A Ming-Inspired Cabinet (64)

Drawers to make, drawers to make….

The pattern mill has proven its worth once again. With its Mitutoyo linear scales, it’s no problem to place slots and housings with great accuracy, and obtaining accuracy is something for which there is no penalty I do believe.

Here I’m using a down spiral 3/8″ (9.52mm) bit to cut the housings for the drawer side tenons:


When all the housings were done, I switched out to a 3/8″ up-spiral carbide to excavate the mortises:


These mortises will be squared up to 3/8″ square later on by chisel.

A couple of days back, I found a supplier in Connecticut who had some quartersawn 8/4 bubinga, and after coughing up $400 and dragging two boards back to the shop with the help of my friend, the material was broken down by re-saw and crosscut, and left to sit a day. That was followed by jointing and dimensioning the next time I was in the shop, and then the shoulders were taken down on the tenoned ends:

I only just had enough material to obtain the pieces above. If the boards I obtained had been a hair shorter, thinner, or narrower, I would have come up short. Kinda walking a tightrope here….

The next step was to cut the male sliding hammerhead connections on the lower edges of the drawer sides. That occupied most of today, and went in a straightforward manner. Here’s the first connected pair of drawer side and runner:

This form of joint is readily adjusted for fit and is not nearly the same wrestle that sliding dovetails can be sometimes –  although there are more surfaces, only two abutments are important to a tight join. Here’s another view of the runner sliding into place:

The fit was such that a bit of force was required to slide them together, but no mallet caresses were involved. The fit was fine-adjusted by the same gear with which I cut the sliding hammerheads, along with a finish plane.

Another view:

A look at a mess ‘o hammerheads:

All 36 drawer sides with hammerheads:

Some people like the smell of napalm in the morning, while I like to see stacks of quartersawn material.
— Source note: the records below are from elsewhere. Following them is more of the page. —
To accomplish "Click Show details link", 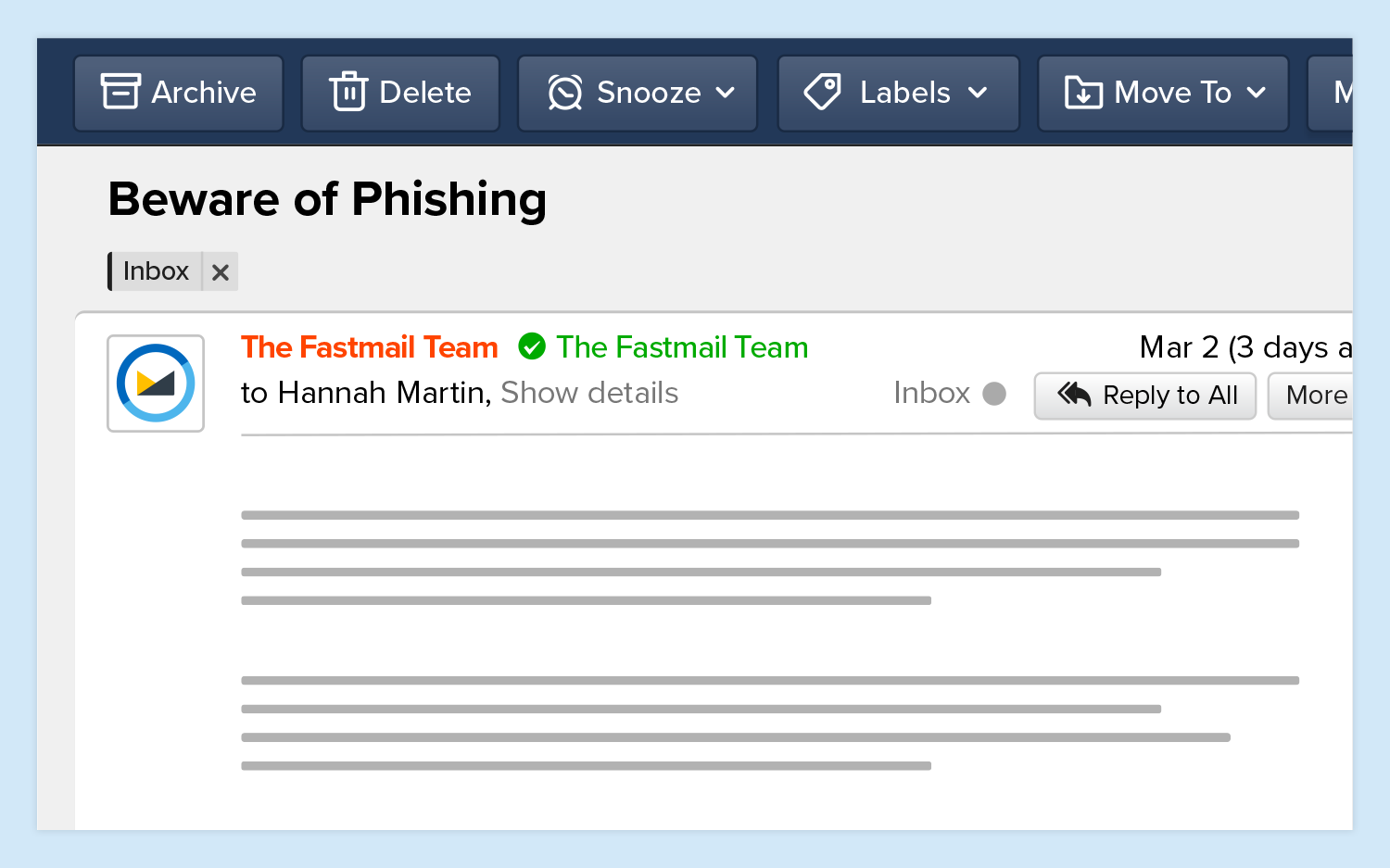I will coord(589,393).

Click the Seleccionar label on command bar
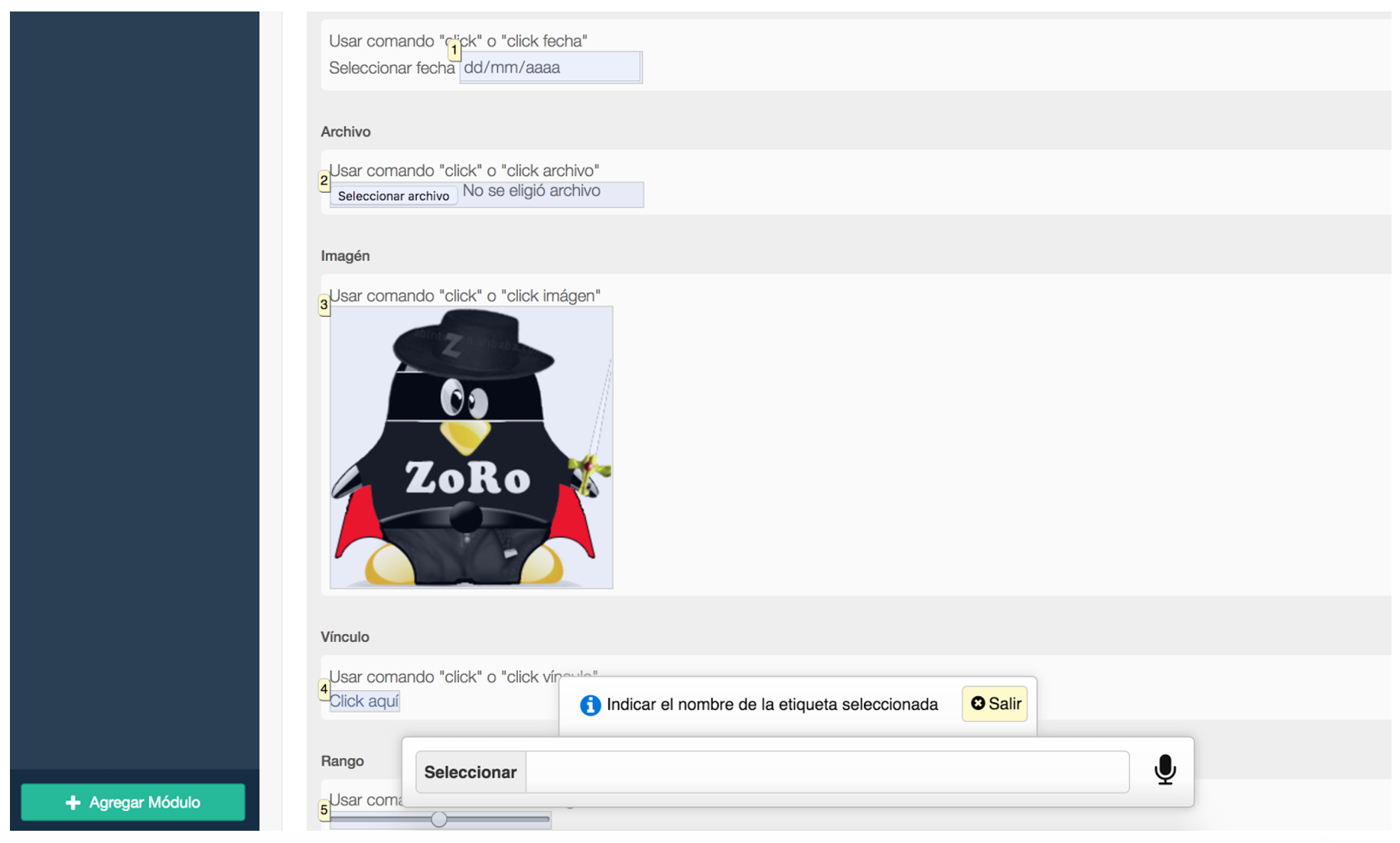coord(470,772)
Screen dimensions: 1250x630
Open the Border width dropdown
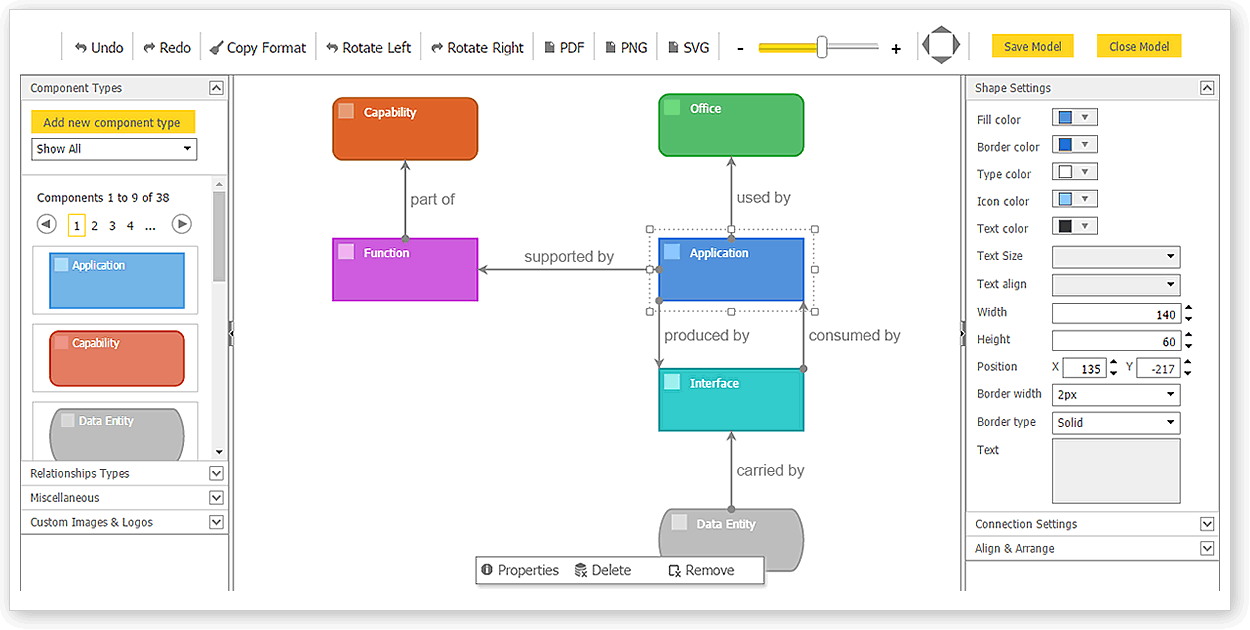click(x=1116, y=395)
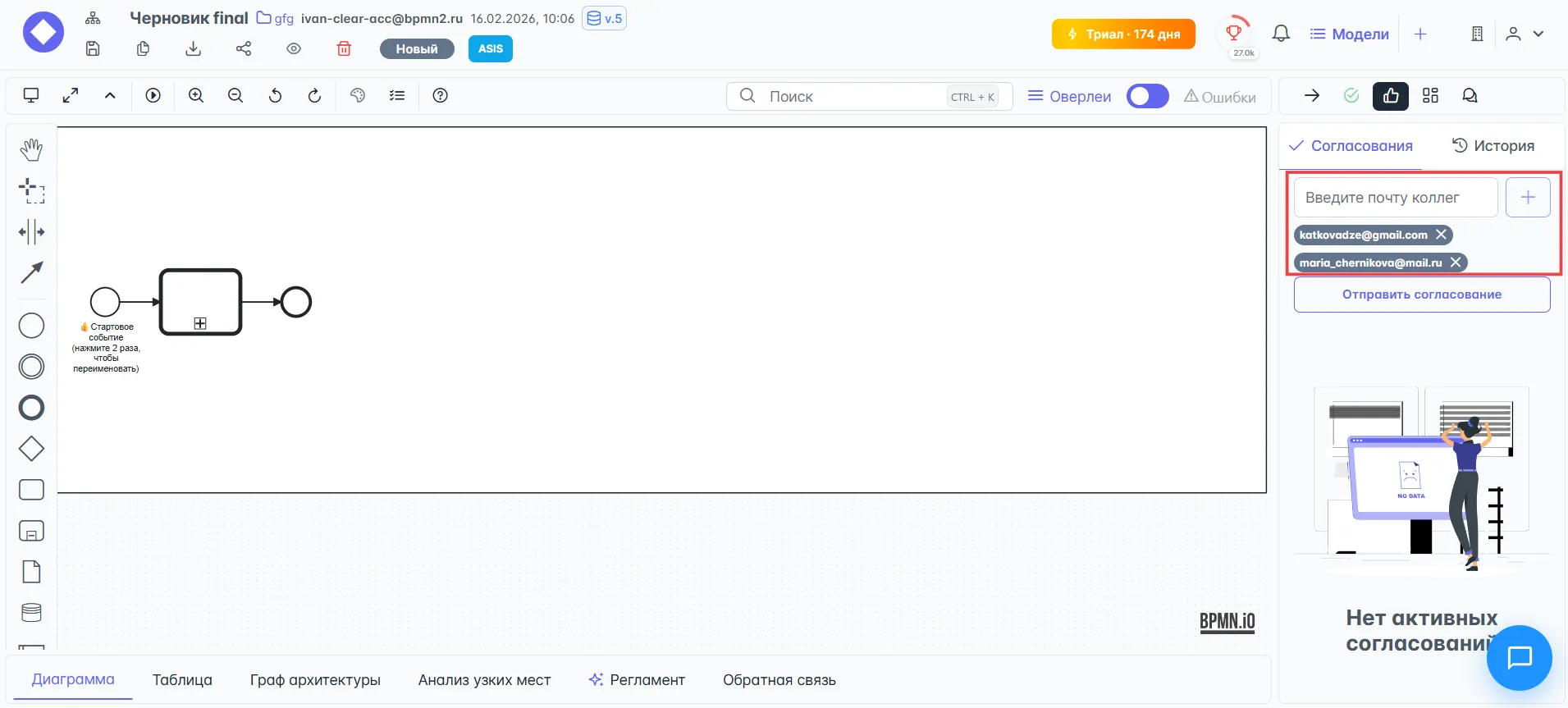This screenshot has width=1568, height=708.
Task: Toggle the eye preview icon
Action: pyautogui.click(x=294, y=49)
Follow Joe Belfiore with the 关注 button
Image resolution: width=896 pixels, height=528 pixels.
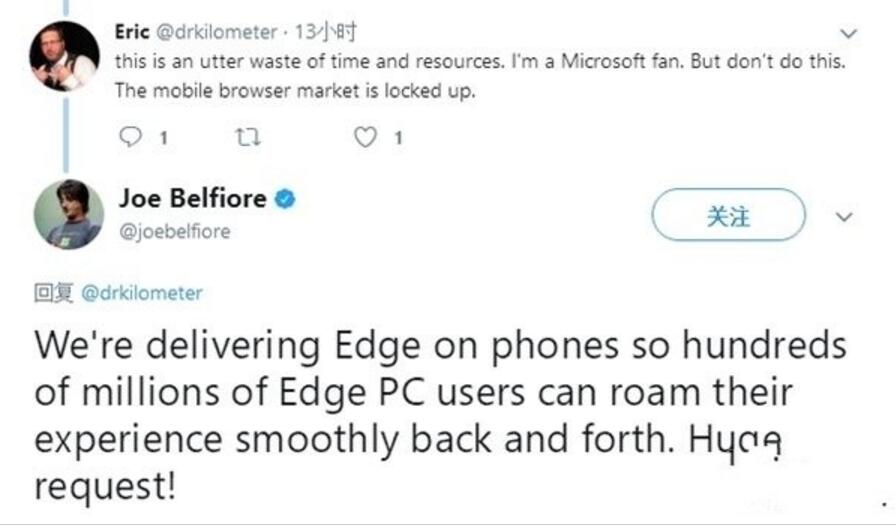click(729, 215)
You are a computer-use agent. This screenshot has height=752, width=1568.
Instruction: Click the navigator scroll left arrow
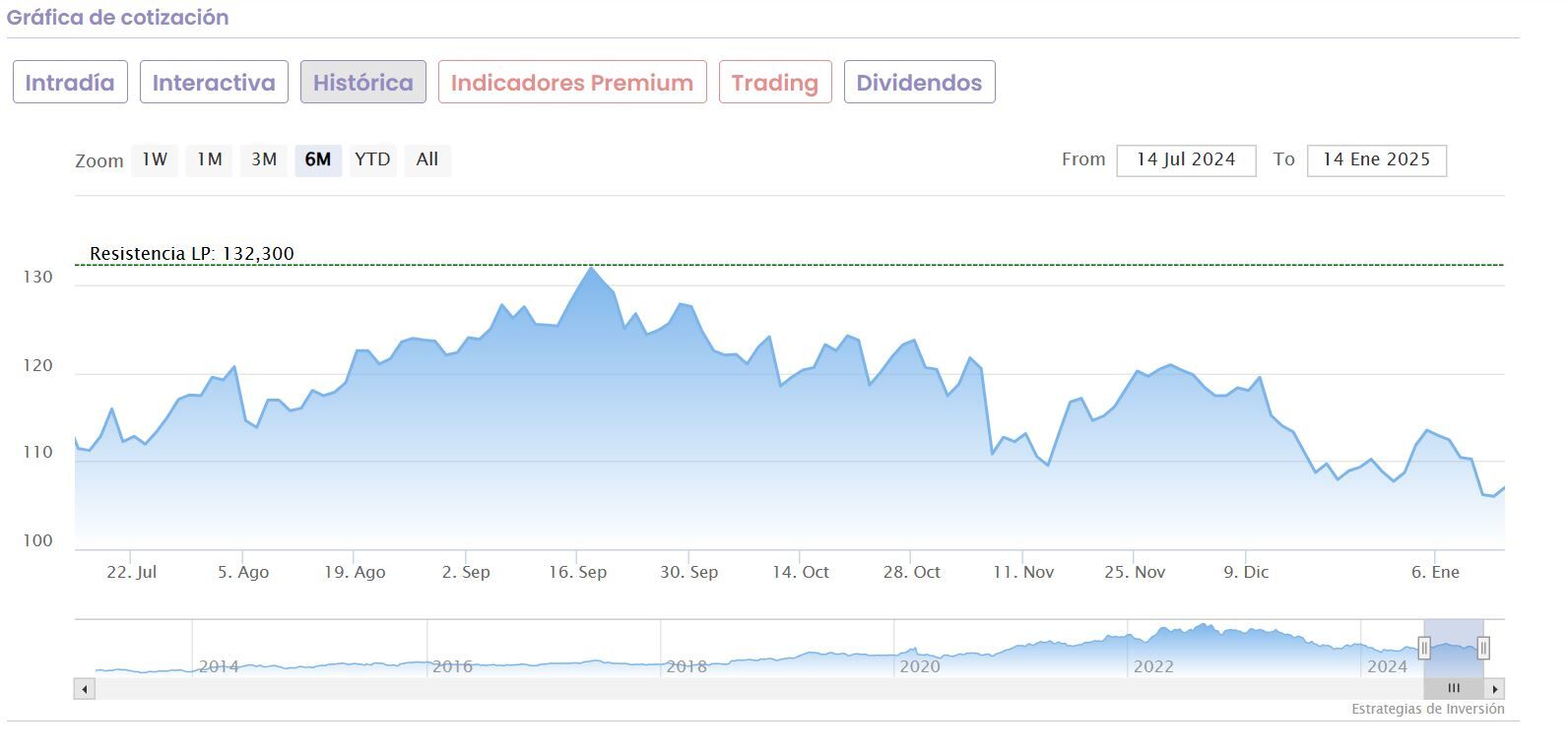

A while later, I had fitted all the connections:

A view from the rear of some of the connections:


I was pleased with the way those came out. Again, I had no extra pieces whatsoever, so I could not afford any mistakes. Not normally the best way to roll, but what ya gonna do?

I set those assemblies to one side and returned to work on the drawer fronts, which are of shedua. I had roughed out a relief cut on the front faces, and now it was time to finish the cut out:


The finished surface off of the mill, with a fresh router bit, was excellent:

Tricky to photograph:

Shedua tears out so easily I really had my fingers crossed, and the results were better than anticipated. I’m about halfway through that shaping work, but the work day had to end at some point. Tomorrow I’ll finish those fronts off, clean out the mortises on the inside faces, and then fit them to their openings in the carcase. I’ve decided to make the drawer rear walls out of shedua, so I expect to be cutting that material out tomorrow. The drawers are moving along at a good clip.

All for this round – thanks for visiting the Carpentry Way. Post 65 is next

4 Replies to “A Ming-Inspired Cabinet (64)”

  1. Chris;
    Looking good.when making the hammerhead joint does it take 2 bits or 1? Also can Common folk obtain them for use our self's ?keep up the excellent work! Thanx for all!!

  2. John,

    thanks for the questions. Cutting the female portion involves cutting the 'neck' first – i.e., a slotting cut – and then cutting the 'head' afterwards. Cutting the male portion could be done a variety of ways. A shaper or router with the right (custom-made) tooling could cut each side in one pass, however I roughed out the neck on the tablesaw, refined the neck to final shape on my router table, then trimmed the angled sides of the head on the tablesaw. The bits for the female hammerhead shape were designed by me and custom made, so they are not off-the-shelf items.